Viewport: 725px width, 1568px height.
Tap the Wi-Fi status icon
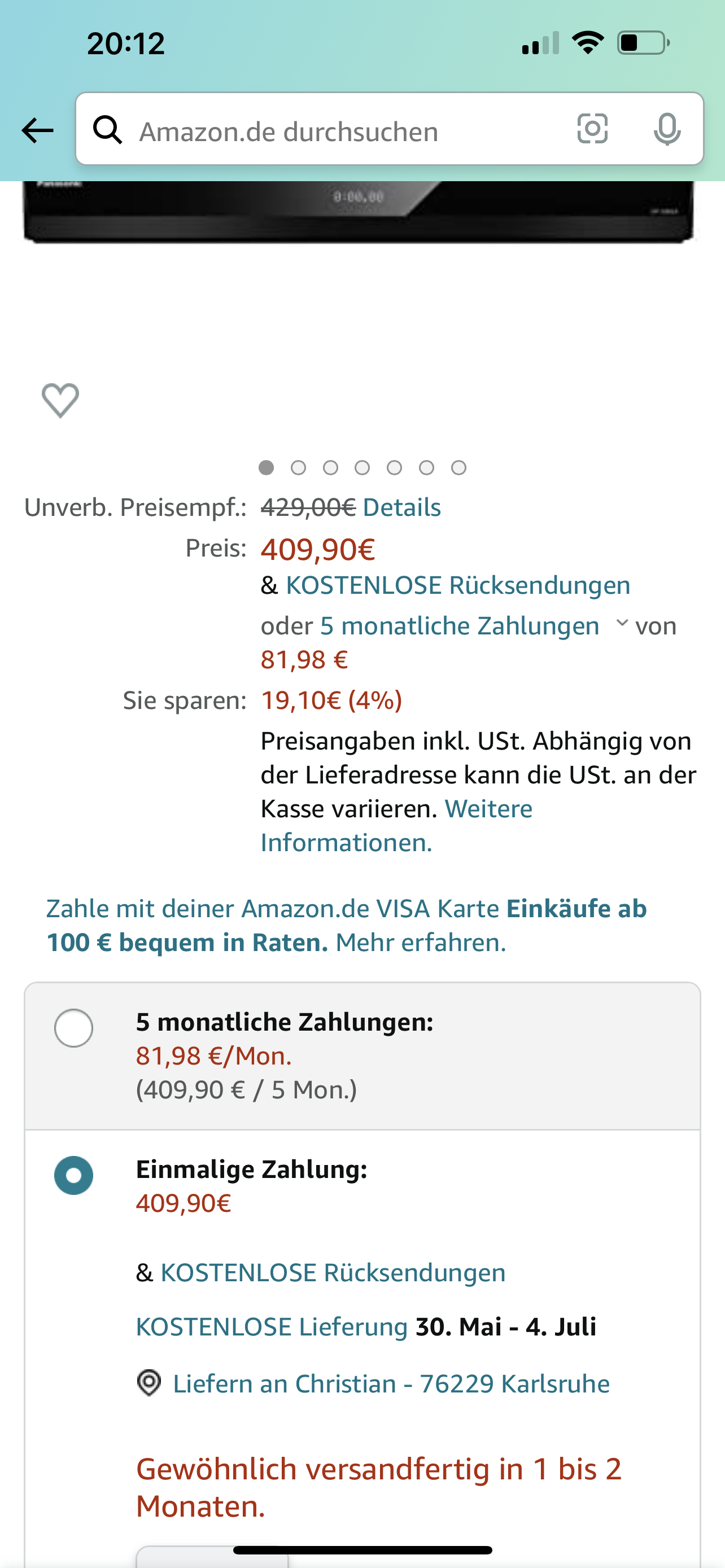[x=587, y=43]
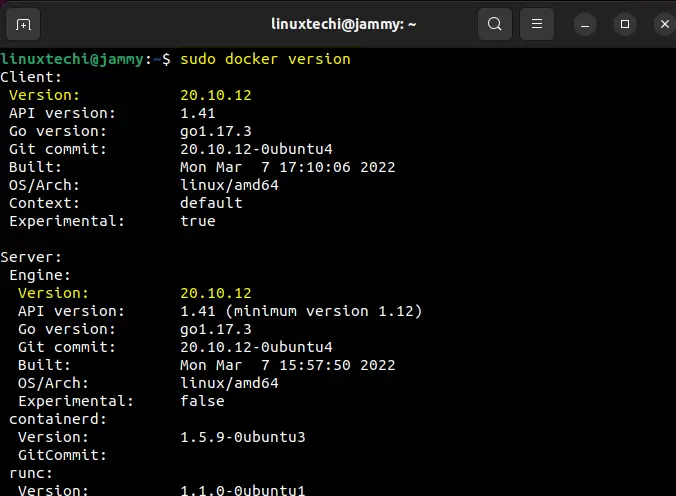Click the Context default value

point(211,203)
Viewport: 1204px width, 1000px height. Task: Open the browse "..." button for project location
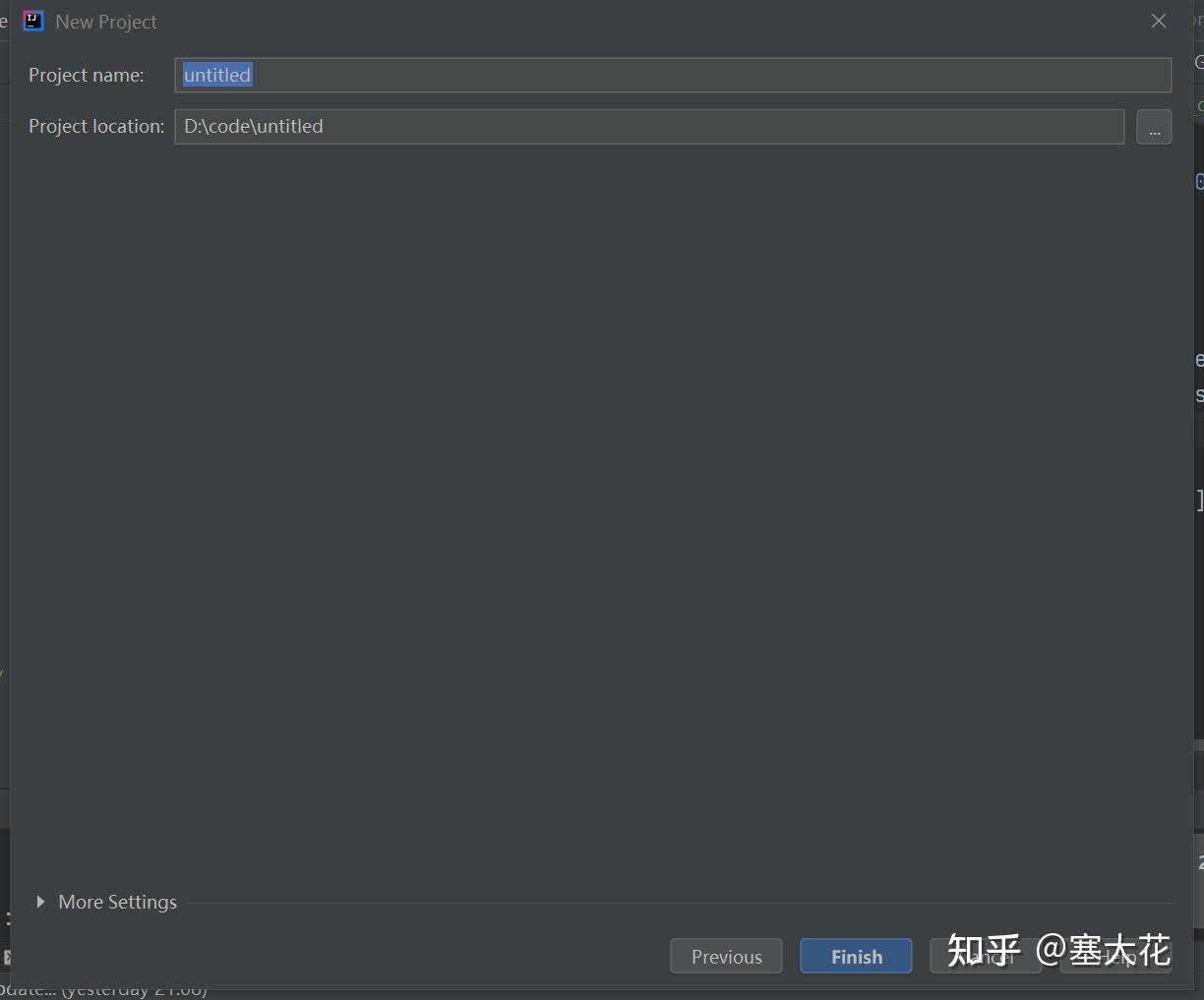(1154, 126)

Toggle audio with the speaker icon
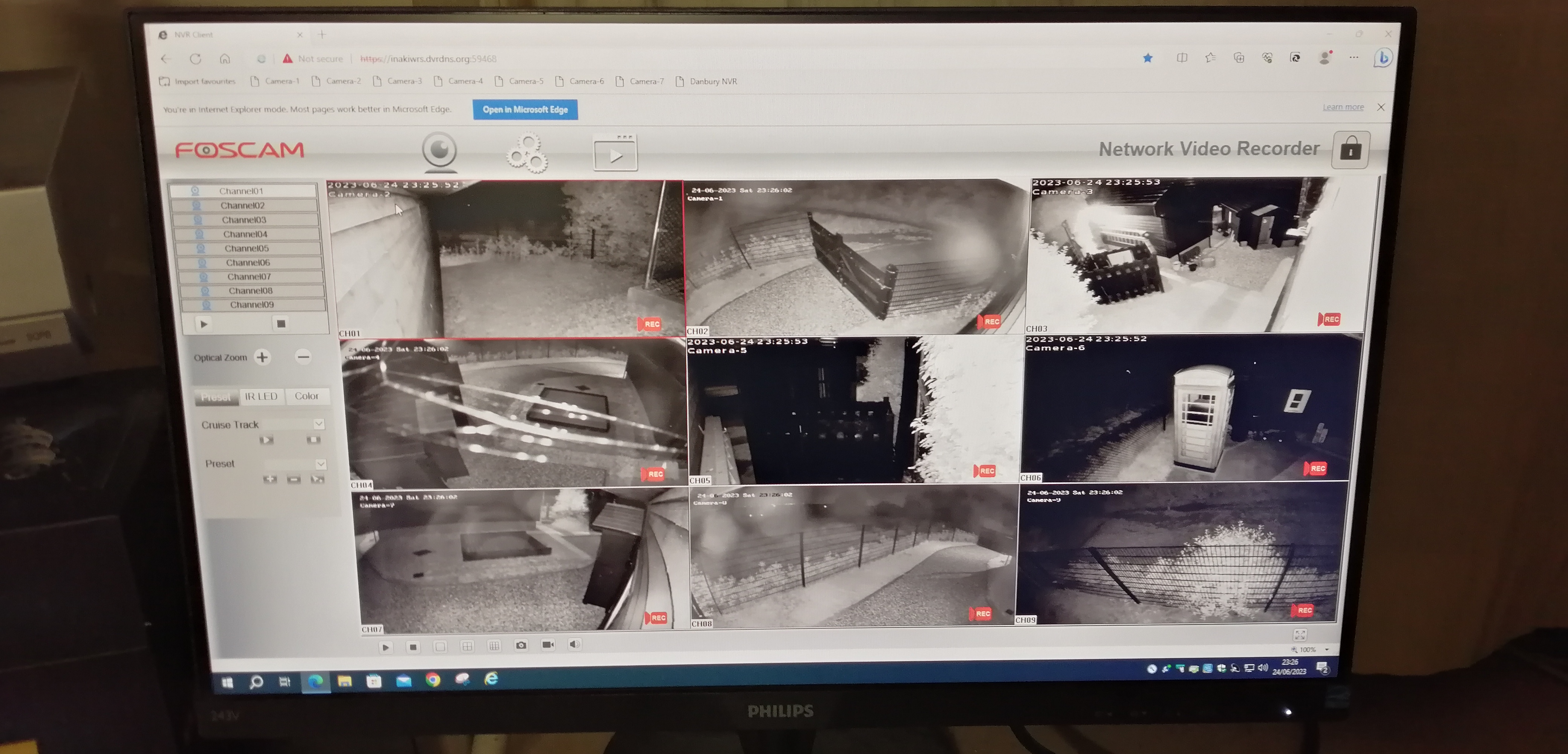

··········

* **PROMPT**: Set down every line of the records above word for word, leaving the pictures out.

* **WRITTEN RESPONSE**:
Viewport: 725px width, 1568px height.
Tap the Wi-Fi status icon
[x=587, y=43]
Click the Context default value

point(211,203)
Viewport: 1204px width, 1000px height. Task: Open the browse "..." button for project location
(1154, 126)

Toggle audio with the speaker icon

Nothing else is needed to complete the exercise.